#### [Exercise instructions]
Tally the lines of the data that include the word "computer" and state the total, nothing else.

#### [Input data]
BEGIN

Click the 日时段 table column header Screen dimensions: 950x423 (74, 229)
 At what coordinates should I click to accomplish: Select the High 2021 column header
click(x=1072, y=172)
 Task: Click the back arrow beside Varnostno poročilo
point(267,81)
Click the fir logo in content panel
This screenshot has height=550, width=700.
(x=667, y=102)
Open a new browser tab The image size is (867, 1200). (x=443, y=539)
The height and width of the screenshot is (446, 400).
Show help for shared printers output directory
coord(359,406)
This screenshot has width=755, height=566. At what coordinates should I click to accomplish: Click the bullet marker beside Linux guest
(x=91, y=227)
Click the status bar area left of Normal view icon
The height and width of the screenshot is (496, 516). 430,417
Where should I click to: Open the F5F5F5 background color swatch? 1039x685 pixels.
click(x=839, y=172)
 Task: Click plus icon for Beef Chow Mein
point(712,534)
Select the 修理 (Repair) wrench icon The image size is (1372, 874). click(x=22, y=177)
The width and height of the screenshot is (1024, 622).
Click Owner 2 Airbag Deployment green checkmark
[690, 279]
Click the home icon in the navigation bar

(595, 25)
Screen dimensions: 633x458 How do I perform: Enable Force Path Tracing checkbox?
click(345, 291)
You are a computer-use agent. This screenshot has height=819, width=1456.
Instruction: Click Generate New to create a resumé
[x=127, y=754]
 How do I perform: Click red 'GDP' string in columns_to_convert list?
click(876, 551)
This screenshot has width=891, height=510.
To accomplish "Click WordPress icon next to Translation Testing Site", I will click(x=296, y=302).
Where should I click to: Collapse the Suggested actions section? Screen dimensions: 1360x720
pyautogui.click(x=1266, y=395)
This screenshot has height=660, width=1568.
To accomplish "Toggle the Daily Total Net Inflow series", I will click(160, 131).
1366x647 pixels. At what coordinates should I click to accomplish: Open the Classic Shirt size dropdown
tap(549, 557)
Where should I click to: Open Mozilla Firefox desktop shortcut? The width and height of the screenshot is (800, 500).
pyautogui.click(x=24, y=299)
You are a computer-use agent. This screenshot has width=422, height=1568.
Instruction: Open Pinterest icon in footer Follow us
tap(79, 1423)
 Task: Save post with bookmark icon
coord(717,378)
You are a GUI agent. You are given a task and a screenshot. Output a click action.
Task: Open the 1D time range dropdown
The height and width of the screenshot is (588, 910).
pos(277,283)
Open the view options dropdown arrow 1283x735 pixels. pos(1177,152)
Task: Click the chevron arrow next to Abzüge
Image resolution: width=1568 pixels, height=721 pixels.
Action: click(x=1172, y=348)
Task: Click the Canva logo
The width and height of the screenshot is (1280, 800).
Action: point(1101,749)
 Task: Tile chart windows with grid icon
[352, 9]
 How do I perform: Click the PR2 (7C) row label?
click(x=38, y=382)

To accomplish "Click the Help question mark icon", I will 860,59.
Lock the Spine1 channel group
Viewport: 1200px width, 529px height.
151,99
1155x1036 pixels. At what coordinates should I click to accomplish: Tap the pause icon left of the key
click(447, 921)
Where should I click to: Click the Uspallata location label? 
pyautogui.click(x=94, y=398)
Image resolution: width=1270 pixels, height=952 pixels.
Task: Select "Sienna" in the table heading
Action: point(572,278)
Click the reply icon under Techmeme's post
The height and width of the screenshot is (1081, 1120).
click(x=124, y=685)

END

#### [Solution for this exercise]
2